(607b) The Design of Micelles for Molecular Diagnostics

Authors: 
Chung, E. J., University of Southern California
Tirrell, M. V., University of Chicago
Imaging modalities such as magnetic resonance imaging (MRI) are routine tools to characterize disease progression in the clinic. However, MRI has limitations as it aims to assign physical traits to assess the molecular state of the disease. In an effort to image and quantify molecular markers in vivo to accurately determine disease progression, we report on gadolinium (Gd)-incorporated, fibrin-targeting micelles for cardiovascular diseases, specifically targeting atherosclerosis. Micelles were self-assembled with DSPE-PEG2000-CREKA, DSPE-PEG2000-Cy7, and one of three different Gd-chelators: DSPE-PEG2000-DTPA(Gd), BSA-DTPA(Gd), or DSPE-DTPA (Gd). While the latter two molecules are commercially available and commonly used in nanomedicine and MRI, DSPE-PEG2000-DTPA(Gd) was synthesized for the first time to develop a chelating molecule with the same hydrophobic tail as the other micelle components. The particles were characterized and their targeting efficacy assessed in vitro and in vivo. Overall, we sought to gain additional insights regarding how molecular and micelle design can affect targeting and diagnostic capabilities and the outcome is discussed.

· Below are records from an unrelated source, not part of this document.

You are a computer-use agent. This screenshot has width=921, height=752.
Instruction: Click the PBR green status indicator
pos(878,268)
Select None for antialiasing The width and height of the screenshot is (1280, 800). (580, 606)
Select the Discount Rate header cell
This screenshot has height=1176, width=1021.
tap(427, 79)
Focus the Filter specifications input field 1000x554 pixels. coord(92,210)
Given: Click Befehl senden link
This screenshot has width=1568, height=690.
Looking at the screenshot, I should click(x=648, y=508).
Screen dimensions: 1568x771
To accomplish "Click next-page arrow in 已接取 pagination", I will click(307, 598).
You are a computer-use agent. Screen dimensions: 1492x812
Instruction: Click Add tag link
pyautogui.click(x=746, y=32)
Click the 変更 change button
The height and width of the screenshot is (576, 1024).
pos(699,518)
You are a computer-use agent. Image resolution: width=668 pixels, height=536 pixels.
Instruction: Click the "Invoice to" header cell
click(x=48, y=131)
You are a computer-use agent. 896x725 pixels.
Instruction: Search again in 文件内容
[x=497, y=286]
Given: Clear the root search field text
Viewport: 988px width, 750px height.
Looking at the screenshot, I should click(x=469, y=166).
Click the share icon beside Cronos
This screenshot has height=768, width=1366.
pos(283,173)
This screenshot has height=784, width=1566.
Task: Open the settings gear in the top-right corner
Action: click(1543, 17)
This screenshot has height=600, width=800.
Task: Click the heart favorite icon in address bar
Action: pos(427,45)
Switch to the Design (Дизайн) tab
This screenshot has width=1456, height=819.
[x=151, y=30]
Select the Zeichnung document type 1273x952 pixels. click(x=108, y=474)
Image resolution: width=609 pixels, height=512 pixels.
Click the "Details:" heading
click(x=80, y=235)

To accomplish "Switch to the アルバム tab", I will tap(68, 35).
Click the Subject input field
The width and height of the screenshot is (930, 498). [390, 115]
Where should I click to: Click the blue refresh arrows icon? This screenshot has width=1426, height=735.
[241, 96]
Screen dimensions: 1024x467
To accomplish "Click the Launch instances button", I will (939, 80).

Specifically, CREKA micelles consisting of DSPE-PEG2000-DTPA(Gd) were spherical and approximately 10 nm confirmed by transmission electron microscopy (TEM) and dynamic light scattering (DLS). CREKA micelles incorporating either DSPE-DTPA(Gd) or BSA-DTPA(Gd) formed a mixed populations of spherical and cylindrical nanoparticles. Upon addition to fibrin clots in vitro, CREKA micelles with DSPE-PEG2000-DTPA(Gd) showed statistically significant binding capabilities compared to its non-targeting counterpart (no peptide). In comparison, CREKA micelles with DSPE-DTPA(Gd) or BSA-DTPA(Gd) showed no difference compared to its non-targeting counterparts. From these results, CREKA micelles incorporating DSPE-PEG2000-DTPA(Gd), or CREKA-Gd micelles, were used for further studies. T1 values decreased with increasing Gd content (2278-897 ms for 100% DSPE-PEG2000-CREKA micelles-25/75% DSPE-PEG2000-CREKA/DSPE-PEG2000-DTPA(Gd)) confirming efficacy as contrast agents. Upon injecting into late-stage atherosclerotic mice, enhanced signal was found at the aortic arch via MRI by both types of micelles, further confirmed via ex vivo fluorescence imaging. Clearance of micelles was found to be mainly through the liver and spleen, or the reticuloendothelial system, and H and E results of organ sections showed no morphological abnormalities.

In sum, novel nanoparticles for MRI were designed using various gadolinium chelators. Our data supports the importance of molecular design of self-assembling particles as it relates to functional and biological efficacy for disease diagnostics. Future studies will incorporate therapeutic components and dual MRI/positron electron tomography capabilities to enhance signal sensitivity.